The production of this strange ectoplasm is enough in itself to make such experiments revolutionary and epoch-making, but what follows is far stranger, and will answer the question in every reader's mind, "What has all this to do with spirits?" Utterly incredible as it may appear, this substance after forming begins, in the case of some mediums-Eva being one-to curdle into definite shapes, and those shapes are human limbs and human faces, seen at first in two dimensions upon the flat, and then moulding themselves at the edges until they become detached and complete. Very many of the photographs exhibit these strange phantoms, which are often much smaller than life. Some of these faces probably represent thought-forms from the brain of Eva taking visible form, and a clear resemblance has been traced between some of them and pictures which she may have seen and stored in the memory. One, for example, looks like an extremely rakish President Wilson with a moustache, while another resembles a ferocious rendering of M. Poincare. One of them shows the word "Miroir" printed over the head of the medium, which some critics have claimed as showing that she had smuggled in the journal of that name in order to exhibit it, though what the object of such a proceeding could be has not been explained. Her own explanation was that the controlling forces had in some way, possibly by "apport," brought in the legend in order to convey the idea that these faces and figures are not their real selves, but their selves as seen in a mirror.
Even now the reader may see no obvious connexion with Spiritualism, but the next stage takes us all the way. When Eva is at her best, and it occurs only at long intervals and at some cost to her own health, there forms a complete figure; this figure is moulded to resemble some deceased person, the cord which binds it to the medium is loosened, a personality which either is or pretends to be that of the dead takes possession of it, and the breath of life is breathed into the image so that it moves and talks and expresses the emotions of the spirit within. The last word of the Bisson record is: "Since these seances, and on numerous occasions, the entire phantom has shown itself, it has come out of the cabinet, has begun to speak, and has reached Mme. Bisson, whom it has embraced on the cheek. The sound of the kiss was audible." Was there ever a stranger finale of a scientific investigation? It may serve to illustrate how impossible it is for even the cleverest of materialists to find any explanation of such facts which is consistent with his theories. The only one which Mr. Joseph McCabe, in his recent public debate, could put forward was that it was a case of the regurgitation of food! He seemed to be unaware that a close-meshed veil was worn over the medium's face in some of the experiments, without in the least hampering the flow of the ectoplasm.

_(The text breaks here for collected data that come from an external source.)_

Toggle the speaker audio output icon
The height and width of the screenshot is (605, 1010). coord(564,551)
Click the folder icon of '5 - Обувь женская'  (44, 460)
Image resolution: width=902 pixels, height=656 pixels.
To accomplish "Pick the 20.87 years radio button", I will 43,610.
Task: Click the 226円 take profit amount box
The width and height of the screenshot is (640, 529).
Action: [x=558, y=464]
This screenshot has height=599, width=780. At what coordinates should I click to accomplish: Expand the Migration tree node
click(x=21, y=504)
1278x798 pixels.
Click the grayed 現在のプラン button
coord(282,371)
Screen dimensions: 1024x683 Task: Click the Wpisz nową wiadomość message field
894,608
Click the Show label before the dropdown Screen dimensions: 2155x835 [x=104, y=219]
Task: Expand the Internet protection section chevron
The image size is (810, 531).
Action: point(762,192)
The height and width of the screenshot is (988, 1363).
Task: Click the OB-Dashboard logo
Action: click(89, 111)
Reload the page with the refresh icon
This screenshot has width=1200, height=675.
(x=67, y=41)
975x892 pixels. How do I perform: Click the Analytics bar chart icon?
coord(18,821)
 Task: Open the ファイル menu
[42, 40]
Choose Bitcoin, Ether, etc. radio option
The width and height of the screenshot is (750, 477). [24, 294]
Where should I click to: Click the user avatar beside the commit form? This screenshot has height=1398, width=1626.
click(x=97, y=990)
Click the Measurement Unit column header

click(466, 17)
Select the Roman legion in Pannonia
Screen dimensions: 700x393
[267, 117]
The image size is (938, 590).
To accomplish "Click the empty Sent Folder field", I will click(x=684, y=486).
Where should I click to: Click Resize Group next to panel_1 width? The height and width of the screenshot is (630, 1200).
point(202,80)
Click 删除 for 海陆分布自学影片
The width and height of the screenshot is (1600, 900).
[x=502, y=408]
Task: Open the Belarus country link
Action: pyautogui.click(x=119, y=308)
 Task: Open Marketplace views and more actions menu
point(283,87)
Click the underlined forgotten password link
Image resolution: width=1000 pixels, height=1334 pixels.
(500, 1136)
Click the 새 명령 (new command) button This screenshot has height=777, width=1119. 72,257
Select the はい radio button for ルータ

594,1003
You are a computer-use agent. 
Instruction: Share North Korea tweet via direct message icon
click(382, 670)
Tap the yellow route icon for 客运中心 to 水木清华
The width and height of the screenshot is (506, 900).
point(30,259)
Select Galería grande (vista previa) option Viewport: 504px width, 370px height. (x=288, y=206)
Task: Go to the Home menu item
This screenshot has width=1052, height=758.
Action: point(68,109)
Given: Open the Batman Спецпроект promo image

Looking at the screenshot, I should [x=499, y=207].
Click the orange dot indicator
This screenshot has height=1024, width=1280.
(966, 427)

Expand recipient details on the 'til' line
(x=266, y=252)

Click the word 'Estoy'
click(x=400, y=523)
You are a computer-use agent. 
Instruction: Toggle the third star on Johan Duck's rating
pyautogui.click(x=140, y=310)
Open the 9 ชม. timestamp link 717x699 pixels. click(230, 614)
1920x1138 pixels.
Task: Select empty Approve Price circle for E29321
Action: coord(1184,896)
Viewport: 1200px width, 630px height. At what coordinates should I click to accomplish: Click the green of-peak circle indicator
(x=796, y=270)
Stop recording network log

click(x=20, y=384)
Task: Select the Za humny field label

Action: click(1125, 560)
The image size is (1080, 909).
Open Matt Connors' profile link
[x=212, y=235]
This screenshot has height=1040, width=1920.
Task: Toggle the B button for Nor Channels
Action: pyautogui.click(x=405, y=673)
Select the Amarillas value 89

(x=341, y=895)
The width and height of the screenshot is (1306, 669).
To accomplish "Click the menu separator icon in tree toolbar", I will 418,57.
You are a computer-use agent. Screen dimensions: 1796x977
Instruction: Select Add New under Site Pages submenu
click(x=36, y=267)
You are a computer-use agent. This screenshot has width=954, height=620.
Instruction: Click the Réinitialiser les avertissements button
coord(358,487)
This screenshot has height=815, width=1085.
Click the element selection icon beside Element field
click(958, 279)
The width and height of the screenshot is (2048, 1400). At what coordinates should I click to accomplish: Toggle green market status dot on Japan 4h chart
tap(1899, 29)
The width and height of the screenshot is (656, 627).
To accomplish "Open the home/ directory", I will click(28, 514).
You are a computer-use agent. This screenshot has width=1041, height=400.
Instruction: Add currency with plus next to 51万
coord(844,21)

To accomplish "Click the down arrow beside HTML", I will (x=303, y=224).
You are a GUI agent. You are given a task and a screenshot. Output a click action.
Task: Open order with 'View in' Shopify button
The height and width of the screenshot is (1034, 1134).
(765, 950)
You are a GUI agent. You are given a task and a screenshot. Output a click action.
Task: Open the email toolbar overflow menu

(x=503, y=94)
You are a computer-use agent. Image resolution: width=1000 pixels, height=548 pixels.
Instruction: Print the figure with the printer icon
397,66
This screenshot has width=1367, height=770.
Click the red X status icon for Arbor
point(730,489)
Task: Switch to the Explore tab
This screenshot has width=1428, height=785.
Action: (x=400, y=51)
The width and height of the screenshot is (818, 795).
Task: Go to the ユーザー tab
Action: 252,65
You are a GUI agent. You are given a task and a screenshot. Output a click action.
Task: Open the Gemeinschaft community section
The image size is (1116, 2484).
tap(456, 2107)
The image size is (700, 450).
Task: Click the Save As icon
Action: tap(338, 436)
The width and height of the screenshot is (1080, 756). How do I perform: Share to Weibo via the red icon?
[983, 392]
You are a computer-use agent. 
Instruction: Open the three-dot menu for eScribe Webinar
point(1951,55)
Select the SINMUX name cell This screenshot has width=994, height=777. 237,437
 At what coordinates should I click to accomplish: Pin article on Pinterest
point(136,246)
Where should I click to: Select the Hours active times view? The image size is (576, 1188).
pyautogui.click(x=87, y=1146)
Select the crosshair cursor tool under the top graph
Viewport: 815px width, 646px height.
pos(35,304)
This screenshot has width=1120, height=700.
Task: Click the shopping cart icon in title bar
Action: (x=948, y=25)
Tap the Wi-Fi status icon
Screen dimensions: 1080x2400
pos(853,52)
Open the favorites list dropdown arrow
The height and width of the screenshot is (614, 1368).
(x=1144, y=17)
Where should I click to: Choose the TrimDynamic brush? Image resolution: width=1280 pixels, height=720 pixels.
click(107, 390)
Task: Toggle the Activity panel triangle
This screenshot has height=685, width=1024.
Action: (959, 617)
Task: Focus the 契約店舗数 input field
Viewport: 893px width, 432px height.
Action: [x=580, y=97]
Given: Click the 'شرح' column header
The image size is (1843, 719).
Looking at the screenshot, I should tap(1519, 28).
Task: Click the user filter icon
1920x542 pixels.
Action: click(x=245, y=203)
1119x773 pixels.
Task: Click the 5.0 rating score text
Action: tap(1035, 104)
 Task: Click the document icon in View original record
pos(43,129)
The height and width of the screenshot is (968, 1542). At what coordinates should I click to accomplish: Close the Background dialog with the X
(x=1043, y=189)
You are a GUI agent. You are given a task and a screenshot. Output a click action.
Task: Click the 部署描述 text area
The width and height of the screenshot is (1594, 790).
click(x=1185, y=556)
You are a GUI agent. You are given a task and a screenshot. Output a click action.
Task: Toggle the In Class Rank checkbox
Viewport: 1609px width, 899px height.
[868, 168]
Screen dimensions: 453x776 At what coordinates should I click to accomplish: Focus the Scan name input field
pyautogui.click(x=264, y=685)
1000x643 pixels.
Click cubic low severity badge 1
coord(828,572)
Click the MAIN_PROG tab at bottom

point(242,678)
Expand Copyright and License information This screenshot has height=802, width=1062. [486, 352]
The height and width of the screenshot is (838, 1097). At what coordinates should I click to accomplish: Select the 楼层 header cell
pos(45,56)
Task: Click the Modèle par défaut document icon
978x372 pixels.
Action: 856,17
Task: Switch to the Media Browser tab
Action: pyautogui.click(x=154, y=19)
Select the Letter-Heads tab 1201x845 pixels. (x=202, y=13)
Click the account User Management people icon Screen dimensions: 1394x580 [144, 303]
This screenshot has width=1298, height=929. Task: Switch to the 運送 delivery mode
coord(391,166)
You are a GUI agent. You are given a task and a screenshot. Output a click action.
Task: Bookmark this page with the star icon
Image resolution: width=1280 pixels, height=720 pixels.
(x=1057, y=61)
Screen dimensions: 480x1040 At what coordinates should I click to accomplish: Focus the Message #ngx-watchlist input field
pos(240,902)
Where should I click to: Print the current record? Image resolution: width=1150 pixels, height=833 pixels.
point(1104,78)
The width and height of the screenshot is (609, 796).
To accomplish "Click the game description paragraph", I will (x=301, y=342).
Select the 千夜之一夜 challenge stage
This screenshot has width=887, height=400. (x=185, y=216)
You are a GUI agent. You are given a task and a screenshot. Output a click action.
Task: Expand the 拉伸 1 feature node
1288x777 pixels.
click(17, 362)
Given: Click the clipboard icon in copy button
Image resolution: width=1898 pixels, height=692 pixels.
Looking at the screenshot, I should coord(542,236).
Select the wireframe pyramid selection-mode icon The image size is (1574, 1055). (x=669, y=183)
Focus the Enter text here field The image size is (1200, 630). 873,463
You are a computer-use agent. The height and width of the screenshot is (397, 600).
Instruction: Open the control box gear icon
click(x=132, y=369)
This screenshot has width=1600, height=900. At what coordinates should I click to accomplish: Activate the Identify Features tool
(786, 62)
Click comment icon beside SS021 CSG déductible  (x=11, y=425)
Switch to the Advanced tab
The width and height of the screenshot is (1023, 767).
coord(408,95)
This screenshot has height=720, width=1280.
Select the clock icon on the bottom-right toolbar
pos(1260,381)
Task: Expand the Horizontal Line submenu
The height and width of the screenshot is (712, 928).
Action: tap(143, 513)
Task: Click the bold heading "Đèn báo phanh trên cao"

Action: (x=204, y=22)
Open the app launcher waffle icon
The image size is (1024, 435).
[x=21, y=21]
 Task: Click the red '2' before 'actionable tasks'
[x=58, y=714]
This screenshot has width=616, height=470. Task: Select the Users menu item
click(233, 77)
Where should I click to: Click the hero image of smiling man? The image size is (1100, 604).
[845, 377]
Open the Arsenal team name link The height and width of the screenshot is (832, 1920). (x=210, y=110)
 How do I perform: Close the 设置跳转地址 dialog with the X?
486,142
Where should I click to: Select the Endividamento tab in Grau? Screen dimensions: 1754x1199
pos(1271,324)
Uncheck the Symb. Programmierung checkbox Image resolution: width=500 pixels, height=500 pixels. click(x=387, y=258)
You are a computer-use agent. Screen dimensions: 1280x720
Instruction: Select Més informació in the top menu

These results, though checked in all possible ways, are none the less so amazing that the inquirer had a right to suspend judgment until they were confirmed. But this has now been fully done. Dr. Schrenck Notzing returned to Munich, and there he was fortunate enough to find another medium, a Polish lady, who possessed the faculty of materialization. With her he conducted a series of experiments which he has recorded in the book, already mentioned. Working with Stanislawa, the Polish medium, and adopting the same strict methods as with Eva, he produced exactly the same results. His book overlaps that of Mme. Bisson, since he gives an account of the Paris experiments, but the most important part is the corroboration furnished by his check experiments in the summer of 1912 in Munich.